Here are the wonderful books inside this month's #BloomBag and the amazing people behind them:

"Super Satya Saves the Day" by Raakhee Mirchandani

"Let's Celebrate Diwali" by Anjali Joshi


My name is Sailaja Joshi and I am the CEO and founder of Bharat Babies, a children's publishing house that helps families diversify their bookshelves, one story at a time. Our mission is to bridge the diversity gap that exists in children's literature, starting with stories. India and South Asia, but this is only the beginning of our journey. Our vision is to help ensure that every child's story is told and that every child can be the hero. Founded in 2014, we've bootstrapped the funding to produce 13 books, across four product categories with two more books slatted for release next year in 2020!

I have always loved reading and there is not a moment in my life where I cannot remember not having a book with me. In my early 20s, I was developing an understanding of the Asian-Indian Diaspora as a Sociologist and working as a Consumer Anthropologist in boutique consulting agencies. However, it wasn't until I was pregnant with my first child that I realized there was such a huge gap in children's literature. I wanted my daughter to be able to hear the stories of our Indian culture, history and heritage in a way that reflected her lived, multicultural identity. I couldn't find those books on the marketplace and the books that I did find, that were supposed to be geared towards her, were problematic to say the least. I refused to live in a world where my child would not see herself on the cover of a book, so I started Bharat Babies to start closing the diversity gap in children’s literature.

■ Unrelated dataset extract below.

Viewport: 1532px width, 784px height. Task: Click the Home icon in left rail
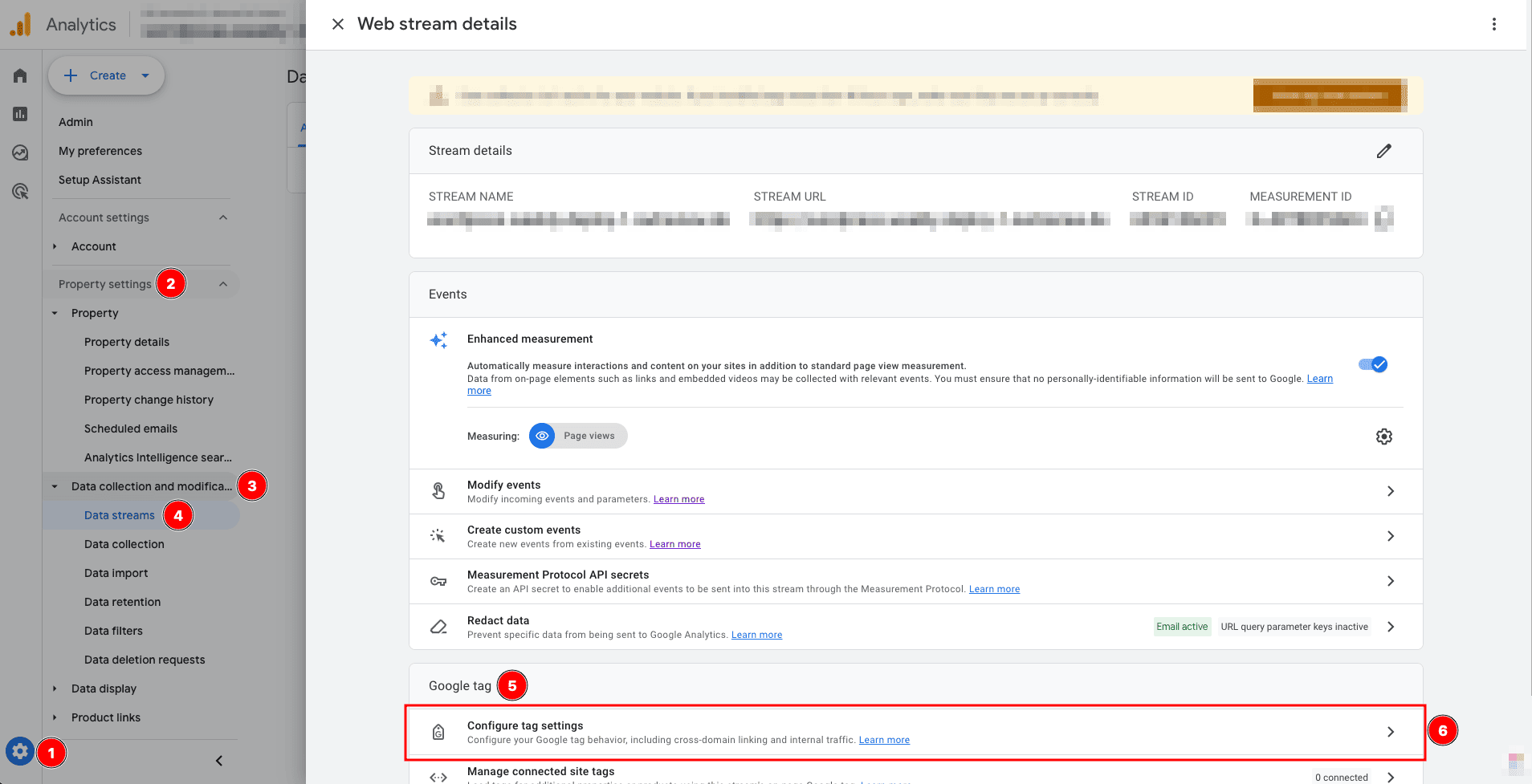coord(20,75)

What does "diverse children's literature" mean to you?

"Diverse children's literature means that all children see themselves and others in stories that are being told, and this is so incredibly important. In 'Critical Multicultural Analysis of Children's Literature: Mirrors, Windows, and Doors,' Rudline Sims Bishop draws the analogy that books can be windows into previously undiscovered worlds for the reader. These windows open like sliding glass doors to allow the reader inside. But books can also be mirrors, and this is so important. When books reflect back to us our own experiences, when stories reflect our lived reality, our experiences, it tells the reader that their lives and experiences are valued. They are seen. They are heard, and they deserve to be."

"Imagination Like Mine" by LaTashia Perry


My name is LaTashia Perry Iʼm married to my high school sweetheart and we have 5 children. My children are the biggest influence and motivation for me writing childrenʼs books. I am a published author of a 6 book series called Kids Like Mine. I write to empower! I write to increase literacy among students struggling to enjoy reading. I write so that our stories can be told by us! I wanted my kids and kids that look like my kids to be able to open up books and see characters that look just like them doing amazing things and loving themselves unapologetically just as they were. Kids Like Mine was built on this whole mission of “Empowering Kids Through Positive Self Images” and thatʼs what we thrive to do through our literature and every other product that we offer. REPRESENTATION MATTERS!

What does "diverse children's literature" mean to you?

"A literature that fosters the early understanding and appreciation of one's self and others." 

"Love" by Matt De La Peña


Matt de la Peña is the New York Times bestselling, Newbery Medal winning author of seven young adult novels (including Mexican WhiteBoy, We Were Here and Superman: Dawnbreaker) and five picture books (including Last Stop on Market Street and Love). Matt received his MFA in creative writing from San Diego State University and his BA from the University of the Pacific, where he attended school on a full athletic scholarship for basketball. In 2019 Matt was given an honorary doctorate from UOP. de la Peña currently lives in Brooklyn, NY with his family. He teaches creative writing and visits schools and colleges throughout the country.

What does "diverse children's literature" mean to you?

"I think diverse literature is vital for two main reasons. First, there is a profound power in seeing yourself represented in a book. But I think it's equally important to read books that require us to put ourselves in the shoes of another."

"Not Quite Snow White" by Ashley Franklin


Just a mom of two on a mission to raise open minded compassionate kiddos who love to read. Books that Bind highlights and promotes character building, diverse and inclusive picture books in hopes that each one read makes the next generation a little more accepting of people who don’t look or live like them.

What does "diverse children's literature" mean to you?

"Diverse children’s books are representative of our world and are books that are for EVERYONE. It’s so important for children to learn about people and cultures different from their own and for children to see their own realities reflected in what they’re reading."